#### SELECTED EXTRACT
******

Affinage

ASB10

Ankyrin repeat and SOCS box protein 10 · UniProt Q8WXI3

Length
467 aa
Mass
50.9 kDa
Annotated
2026-06-09
19 papers in source corpus 4 papers cited in narrative 11 extracted findings
Cross-family judge vs UniProt: Affinage preferred faithfulness: 4/4 claims corpus-supported (100%)

Mechanistic narrative

Synthesis pass · prose summary of the discoveries below

ASB10 is a substrate-recognition E3 ubiquitin ligase that controls the abundance of specific client proteins and thereby regulates tissue homeostasis in the eye, vasculature, and heart (PMID:34285210, PMID:40399264). As an E3 ligase it ubiquitylates the tumor endothelial marker TEM8, targeting it for proteasomal degradation so that loss of ASB10 elevates homeostatic TEM8 levels (PMID:34285210). In the heart, ASB10 acts in the opposite direction on a different client: it binds HSP70 and competitively blocks STUB1-mediated ubiquitination of HSP70, stabilizing HSP70 and driving inflammation and accumulation of Ser394-phosphorylated HDAC2, which together exacerbate pressure-overload cardiac hypertrophy and fibrosis (PMID:40399264). In trabecular meshwork cells ASB10 localizes to intracellular vesicles where it physically associates with HSP70 and with proteasomal (20S α4 subunit) and autophagic-lysosomal machinery, and its vesicle dynamics track autophagic flux, while ASB10 itself is not ubiquitinated (PMID:23901248); silencing ASB10 reduces aqueous humor outflow facility, and a splice-altering coding variant links ASB10 to primary open-angle glaucoma (PMID:22156576). A unified enzymatic mechanism connecting substrate selection across these tissues to a single biochemical activity has not been fully resolved in the available corpus.

******

#### ENTRIES PROVIDED
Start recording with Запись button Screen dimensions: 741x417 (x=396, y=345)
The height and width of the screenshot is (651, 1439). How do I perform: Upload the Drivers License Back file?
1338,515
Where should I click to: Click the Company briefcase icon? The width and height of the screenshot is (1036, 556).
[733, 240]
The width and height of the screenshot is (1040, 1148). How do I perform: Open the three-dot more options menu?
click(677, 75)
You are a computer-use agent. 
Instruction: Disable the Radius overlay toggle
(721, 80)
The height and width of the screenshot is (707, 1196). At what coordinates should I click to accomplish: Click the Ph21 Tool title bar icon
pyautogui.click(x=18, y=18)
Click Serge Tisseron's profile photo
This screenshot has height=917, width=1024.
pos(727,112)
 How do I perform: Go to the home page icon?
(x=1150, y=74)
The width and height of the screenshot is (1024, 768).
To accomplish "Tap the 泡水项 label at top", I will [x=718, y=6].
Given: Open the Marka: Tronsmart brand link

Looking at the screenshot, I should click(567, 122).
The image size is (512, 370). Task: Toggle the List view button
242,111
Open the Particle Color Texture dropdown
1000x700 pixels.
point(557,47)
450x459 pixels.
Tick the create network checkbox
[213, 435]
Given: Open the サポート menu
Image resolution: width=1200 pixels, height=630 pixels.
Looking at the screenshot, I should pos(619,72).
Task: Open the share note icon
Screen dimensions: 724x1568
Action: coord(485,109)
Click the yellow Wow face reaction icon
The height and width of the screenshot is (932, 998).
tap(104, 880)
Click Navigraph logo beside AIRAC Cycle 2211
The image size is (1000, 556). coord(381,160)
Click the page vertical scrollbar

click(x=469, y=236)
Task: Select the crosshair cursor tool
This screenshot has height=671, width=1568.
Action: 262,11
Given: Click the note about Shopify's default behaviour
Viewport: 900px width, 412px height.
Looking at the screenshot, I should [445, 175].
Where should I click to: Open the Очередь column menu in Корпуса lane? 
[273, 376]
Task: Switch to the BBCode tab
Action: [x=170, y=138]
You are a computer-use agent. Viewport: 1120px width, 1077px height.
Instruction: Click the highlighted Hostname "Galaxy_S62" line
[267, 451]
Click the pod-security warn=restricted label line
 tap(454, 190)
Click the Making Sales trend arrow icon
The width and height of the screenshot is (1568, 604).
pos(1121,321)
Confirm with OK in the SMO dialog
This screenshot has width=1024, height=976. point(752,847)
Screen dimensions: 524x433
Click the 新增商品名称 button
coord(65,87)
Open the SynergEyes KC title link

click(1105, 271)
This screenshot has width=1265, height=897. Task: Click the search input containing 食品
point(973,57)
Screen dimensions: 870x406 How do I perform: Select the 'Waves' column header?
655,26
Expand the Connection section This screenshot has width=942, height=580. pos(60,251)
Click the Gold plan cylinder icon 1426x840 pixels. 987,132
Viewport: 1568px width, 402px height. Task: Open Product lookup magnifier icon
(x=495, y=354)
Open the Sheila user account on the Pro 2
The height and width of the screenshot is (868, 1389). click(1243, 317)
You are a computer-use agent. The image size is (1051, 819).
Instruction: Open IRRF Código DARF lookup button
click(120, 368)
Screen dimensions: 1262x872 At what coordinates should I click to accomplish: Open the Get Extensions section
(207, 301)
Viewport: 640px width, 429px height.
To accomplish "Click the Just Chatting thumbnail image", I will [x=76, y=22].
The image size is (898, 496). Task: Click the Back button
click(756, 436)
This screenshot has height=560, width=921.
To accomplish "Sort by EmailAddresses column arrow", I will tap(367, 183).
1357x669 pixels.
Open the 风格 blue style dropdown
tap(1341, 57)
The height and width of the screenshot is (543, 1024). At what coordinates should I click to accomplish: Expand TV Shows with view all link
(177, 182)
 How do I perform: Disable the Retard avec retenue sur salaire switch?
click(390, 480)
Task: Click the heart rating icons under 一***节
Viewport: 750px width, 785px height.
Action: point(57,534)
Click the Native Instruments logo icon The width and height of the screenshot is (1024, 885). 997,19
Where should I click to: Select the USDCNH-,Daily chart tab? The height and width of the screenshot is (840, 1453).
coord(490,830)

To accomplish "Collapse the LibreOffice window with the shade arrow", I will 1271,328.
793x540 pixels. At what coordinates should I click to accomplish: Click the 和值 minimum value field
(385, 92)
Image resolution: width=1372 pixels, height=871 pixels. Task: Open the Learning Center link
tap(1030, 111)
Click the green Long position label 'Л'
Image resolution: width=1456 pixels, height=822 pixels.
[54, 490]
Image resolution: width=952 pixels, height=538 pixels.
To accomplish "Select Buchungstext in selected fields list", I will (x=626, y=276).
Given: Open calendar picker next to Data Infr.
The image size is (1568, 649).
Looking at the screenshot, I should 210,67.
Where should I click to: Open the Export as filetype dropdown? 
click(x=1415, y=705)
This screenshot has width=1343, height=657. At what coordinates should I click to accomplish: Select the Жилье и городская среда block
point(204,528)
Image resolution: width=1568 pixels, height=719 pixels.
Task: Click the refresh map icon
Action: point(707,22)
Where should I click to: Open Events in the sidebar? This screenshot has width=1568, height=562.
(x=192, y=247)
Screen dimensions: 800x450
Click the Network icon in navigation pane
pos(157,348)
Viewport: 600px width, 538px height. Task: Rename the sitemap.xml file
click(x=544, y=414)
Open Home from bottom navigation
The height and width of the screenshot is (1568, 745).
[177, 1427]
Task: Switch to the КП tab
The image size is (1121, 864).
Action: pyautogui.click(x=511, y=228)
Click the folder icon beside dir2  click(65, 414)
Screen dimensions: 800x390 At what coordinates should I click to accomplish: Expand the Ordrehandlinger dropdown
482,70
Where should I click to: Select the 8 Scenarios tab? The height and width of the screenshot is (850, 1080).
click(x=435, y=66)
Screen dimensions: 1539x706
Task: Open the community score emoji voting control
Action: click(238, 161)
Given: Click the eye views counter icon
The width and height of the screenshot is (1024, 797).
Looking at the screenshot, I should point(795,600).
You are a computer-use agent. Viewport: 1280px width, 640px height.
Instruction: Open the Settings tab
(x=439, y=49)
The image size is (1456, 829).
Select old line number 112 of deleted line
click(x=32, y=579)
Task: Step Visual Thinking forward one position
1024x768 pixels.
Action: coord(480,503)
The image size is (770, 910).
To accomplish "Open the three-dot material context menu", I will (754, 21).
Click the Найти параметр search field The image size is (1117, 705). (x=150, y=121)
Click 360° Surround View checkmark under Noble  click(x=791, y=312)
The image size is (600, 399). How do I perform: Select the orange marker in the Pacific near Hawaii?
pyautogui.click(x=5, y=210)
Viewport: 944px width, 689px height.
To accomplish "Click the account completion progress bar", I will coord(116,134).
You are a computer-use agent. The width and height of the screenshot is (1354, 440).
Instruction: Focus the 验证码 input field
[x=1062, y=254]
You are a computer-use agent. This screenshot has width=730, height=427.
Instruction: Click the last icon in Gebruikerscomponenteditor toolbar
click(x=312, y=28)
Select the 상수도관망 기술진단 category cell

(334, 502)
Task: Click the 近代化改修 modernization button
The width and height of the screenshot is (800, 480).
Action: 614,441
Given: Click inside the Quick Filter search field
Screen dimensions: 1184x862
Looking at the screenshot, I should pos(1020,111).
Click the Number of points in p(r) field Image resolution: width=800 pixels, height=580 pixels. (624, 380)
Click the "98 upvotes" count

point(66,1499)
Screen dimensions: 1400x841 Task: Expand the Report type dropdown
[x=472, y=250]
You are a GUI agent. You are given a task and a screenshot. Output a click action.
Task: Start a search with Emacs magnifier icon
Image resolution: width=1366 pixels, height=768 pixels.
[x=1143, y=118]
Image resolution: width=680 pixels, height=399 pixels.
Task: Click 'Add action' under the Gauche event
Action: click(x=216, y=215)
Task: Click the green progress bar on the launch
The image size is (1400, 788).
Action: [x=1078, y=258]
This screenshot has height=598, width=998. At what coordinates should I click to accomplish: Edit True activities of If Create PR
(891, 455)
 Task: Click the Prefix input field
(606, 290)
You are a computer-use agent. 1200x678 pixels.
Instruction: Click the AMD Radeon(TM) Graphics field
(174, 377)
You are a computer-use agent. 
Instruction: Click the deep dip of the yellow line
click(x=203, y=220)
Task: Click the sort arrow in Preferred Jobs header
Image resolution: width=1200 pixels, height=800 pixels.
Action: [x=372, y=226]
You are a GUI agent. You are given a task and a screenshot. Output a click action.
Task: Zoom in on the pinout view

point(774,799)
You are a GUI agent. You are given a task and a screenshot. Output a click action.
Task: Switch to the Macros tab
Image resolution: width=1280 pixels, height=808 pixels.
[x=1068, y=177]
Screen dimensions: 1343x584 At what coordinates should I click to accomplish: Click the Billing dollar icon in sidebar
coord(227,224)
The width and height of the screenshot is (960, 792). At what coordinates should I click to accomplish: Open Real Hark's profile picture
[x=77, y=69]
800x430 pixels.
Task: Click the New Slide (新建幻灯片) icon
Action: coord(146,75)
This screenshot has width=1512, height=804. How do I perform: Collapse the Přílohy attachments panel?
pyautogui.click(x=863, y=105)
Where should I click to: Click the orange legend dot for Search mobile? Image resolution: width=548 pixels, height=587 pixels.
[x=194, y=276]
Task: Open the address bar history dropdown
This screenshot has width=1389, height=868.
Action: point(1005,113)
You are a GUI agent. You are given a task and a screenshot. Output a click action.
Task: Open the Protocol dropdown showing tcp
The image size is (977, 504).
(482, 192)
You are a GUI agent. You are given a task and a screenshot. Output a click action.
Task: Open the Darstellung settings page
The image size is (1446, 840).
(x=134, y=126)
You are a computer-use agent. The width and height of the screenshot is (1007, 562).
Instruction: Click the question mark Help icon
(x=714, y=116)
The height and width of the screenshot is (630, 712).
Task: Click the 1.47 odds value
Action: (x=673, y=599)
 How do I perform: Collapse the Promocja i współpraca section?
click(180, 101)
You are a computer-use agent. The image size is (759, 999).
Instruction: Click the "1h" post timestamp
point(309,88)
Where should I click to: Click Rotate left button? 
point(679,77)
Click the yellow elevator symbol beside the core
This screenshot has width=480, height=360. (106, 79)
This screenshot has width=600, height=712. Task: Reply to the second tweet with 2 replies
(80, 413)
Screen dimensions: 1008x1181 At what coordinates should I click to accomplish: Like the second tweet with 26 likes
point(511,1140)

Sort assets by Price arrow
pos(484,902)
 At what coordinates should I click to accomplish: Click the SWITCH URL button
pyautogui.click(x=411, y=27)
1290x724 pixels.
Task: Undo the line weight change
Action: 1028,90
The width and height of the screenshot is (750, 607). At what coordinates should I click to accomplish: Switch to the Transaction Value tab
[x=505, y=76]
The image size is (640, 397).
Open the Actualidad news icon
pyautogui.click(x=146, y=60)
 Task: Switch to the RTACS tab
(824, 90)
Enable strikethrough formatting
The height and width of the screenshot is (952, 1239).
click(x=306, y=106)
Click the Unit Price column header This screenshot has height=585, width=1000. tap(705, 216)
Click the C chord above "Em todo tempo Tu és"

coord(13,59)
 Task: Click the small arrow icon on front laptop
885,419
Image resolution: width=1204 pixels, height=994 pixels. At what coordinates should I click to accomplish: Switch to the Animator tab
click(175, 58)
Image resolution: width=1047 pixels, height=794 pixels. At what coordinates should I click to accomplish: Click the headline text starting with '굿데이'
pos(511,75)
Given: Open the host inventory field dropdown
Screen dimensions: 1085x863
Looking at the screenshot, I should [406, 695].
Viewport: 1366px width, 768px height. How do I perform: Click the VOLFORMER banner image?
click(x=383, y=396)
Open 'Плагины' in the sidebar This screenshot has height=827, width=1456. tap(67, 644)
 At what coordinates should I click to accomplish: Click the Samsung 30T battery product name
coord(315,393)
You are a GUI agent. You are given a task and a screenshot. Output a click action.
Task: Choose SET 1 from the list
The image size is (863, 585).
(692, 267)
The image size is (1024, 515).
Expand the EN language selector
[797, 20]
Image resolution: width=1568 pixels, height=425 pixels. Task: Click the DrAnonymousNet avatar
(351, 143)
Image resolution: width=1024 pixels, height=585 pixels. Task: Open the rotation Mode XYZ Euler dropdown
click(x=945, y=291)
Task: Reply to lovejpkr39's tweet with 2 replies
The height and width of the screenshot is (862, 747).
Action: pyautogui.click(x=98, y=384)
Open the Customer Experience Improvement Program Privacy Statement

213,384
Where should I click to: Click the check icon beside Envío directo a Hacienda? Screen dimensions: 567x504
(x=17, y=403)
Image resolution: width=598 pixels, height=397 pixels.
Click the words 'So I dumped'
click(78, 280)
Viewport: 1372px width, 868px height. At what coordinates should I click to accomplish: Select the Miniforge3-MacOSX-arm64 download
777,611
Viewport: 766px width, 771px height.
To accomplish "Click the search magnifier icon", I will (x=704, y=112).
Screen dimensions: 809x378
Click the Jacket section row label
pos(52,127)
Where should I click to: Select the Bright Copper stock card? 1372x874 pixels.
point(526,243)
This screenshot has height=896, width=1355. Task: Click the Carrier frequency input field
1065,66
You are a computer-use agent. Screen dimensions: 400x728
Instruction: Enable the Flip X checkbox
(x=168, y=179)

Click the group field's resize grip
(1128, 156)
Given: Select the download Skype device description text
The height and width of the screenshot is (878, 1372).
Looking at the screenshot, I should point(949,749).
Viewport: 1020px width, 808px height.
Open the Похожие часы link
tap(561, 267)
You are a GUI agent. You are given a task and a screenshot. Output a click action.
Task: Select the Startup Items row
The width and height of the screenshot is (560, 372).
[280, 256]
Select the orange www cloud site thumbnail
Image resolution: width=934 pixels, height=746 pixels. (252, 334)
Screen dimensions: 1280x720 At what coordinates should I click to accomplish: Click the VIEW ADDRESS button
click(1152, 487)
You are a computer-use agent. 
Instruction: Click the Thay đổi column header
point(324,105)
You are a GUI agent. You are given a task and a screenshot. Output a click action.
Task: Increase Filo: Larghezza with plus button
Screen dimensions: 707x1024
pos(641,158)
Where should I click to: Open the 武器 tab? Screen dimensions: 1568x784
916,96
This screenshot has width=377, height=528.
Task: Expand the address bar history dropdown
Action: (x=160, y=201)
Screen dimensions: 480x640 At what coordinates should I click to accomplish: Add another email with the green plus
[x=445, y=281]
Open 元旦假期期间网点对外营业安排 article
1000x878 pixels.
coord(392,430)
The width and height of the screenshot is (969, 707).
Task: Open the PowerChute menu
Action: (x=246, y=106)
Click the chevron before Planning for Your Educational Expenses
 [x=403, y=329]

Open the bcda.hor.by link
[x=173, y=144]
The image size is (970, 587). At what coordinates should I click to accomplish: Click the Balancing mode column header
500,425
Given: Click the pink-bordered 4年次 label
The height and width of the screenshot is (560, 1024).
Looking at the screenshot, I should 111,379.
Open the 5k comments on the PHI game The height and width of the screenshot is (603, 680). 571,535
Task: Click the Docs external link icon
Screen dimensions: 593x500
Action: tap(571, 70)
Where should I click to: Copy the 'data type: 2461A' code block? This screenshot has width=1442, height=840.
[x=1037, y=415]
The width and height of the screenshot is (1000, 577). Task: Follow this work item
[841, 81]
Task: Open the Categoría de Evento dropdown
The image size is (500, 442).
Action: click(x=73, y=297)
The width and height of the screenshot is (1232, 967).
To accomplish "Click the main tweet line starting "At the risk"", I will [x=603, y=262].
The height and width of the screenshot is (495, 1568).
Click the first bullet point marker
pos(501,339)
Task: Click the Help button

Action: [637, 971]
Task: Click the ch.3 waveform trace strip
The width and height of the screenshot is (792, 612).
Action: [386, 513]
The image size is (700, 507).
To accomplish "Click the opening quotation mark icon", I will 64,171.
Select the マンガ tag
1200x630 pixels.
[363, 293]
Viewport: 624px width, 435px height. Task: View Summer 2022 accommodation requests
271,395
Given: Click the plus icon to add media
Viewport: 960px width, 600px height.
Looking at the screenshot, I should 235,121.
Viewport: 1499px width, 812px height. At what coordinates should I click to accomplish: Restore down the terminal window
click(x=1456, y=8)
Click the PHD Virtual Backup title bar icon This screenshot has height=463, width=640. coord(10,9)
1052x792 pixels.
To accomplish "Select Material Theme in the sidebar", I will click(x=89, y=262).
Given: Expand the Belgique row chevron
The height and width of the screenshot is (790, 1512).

******

#### ACTIVITY
Write out the passage from the ASB10 page above word for word, starting at "Ankyrin repeat and" and ending at "claims corpus-supported (100%)".

#### EXPECTED ANSWER
Ankyrin repeat and SOCS box protein 10 · UniProt Q8WXI3

Length
467 aa
Mass
50.9 kDa
Annotated
2026-06-09
19 papers in source corpus 4 papers cited in narrative 11 extracted findings
Cross-family judge vs UniProt: Affinage preferred faithfulness: 4/4 claims corpus-supported (100%)